New Entity EIN and Tax Classification

This is one of the most important steps that could impact the entire future of your new business. Take your time before applying for an EIN with the Internal Revenue Service. Severe adverse tax consequences could impact the future of your entity.

Name selection. If you choose a name with Corp, or Inc, the default entity will likely be a C Corporation. Taxpayers almost always do not intend on being C Corporations.

If you choose LLC (limited liability company) and you are a sole owner it will most likely default to schedule C on your 1040.

In addition, if you answer questions indicating that you will have payroll, and you very well could, it will trigger the filing of payroll forms typically 940 and 941 with automatic filing dates required, which in turn trigger Colorado state withholding filings, Colorado Department of Labor and Employment, and possibly the Denver Head Tax. In additional, it could trigger worker’s compensation insurance.

Save the letter you get from the IRS CP 575 A for the life of your business.

Tax Tips:

  • Avoid Corp or Inc unless you know exactly what you are doing
  • Be prepared to set up State and local payroll accounts if you have employees
  • Most LLC’s will be on schedule C of your 1040, or form 1065 if you have more than just you as a partner

S Corp Requirements (disproportionate distributions)

The first rule is that shareholders have to choose to be taxed as an S corporation. Shareholders do so by filling out a Form 2553, Election by a Small Business Corporation, that they file with the IRS. See Treas.
Reg. § 1.1362-6(a)(2)(i). Once the IRS approves, the election remains effective indefinitely. § 1362(c); see Mourad v. Commissioner, 121 T.C. 1, 4 (2003), aff’d, 387 F.3d 27 (1st Cir. 2004).

A great many small and medium-sized businesses elect S corporation status because the Code affords them special treatment—income earned by the corporation escapes corporate-level taxation. Mourad, 121 T.C. at 3; see §§ 1363, 1366. That income is instead “passed through” to its shareholders pro rata. See §§ 1363, 1366. But electing to be an S corporation is not enough. The Code has several other requirements. These include having no more than 100 shareholders, having only shareholders who are individuals—or certain trusts or nonprofits—and not having any nonresident alien shareholders. § 1361(b)(1). The parties don’t dispute that Schricker met these requirements.

There’s one other requirement. Section 1361(b)(1)(D) allows a corporation to be an S corporation only if it has no more than one class of stock. What does that mean? Section 1361 doesn’t say, but we know that run-of-the-mill debt isn’t a second class of stock. § 1361(c)(5)(A). And neither are differences in common-stock voting rights. § 1361(c)(4).

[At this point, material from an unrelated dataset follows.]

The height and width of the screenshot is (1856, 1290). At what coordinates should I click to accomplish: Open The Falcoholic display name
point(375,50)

The regulation gives us a little more help. It generally treats a corporation as having only one class of stock so long as all the shares confer equal rights to dividends and liquidation proceeds. Treas. Reg. § 1.1361-1(l)(1) (“[A] corporation is treated as having only one class of stock if all outstanding shares of stock of the corporation confer identical rights to distribution and liquidation proceeds”).

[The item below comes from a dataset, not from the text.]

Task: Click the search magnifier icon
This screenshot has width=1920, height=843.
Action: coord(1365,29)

The regulation also tells us to determine whether stock confers identical rights to distributions and liquidation proceeds based on the corporation’s governing provisions. Id. subpara. (2)(i). These are
documents like a corporate charter, articles of incorporation, and bylaws. Id. The IRS has said it won’t treat any disproportionate distributions made by a corporation as violating the one-class-ofstock requirement if the governing provisions provide for identical rights. Rev. Proc. 2022-19, § 3.02, 2022-41 I.R.B. 282, 286.

The regulation tells the IRS to focus on shareholder rights under a corporation’s governing documents, not what shareholders actually do. The regulation states that uneven distributions don’t mean that the corporation has more than one class of stock. Treas. Reg. § 1.1361-1(l)(2) (“[A] corporation is not treated as having more than one class of stock so long as the governing provisions provide for identical distribution and liquidation rights . . . .”).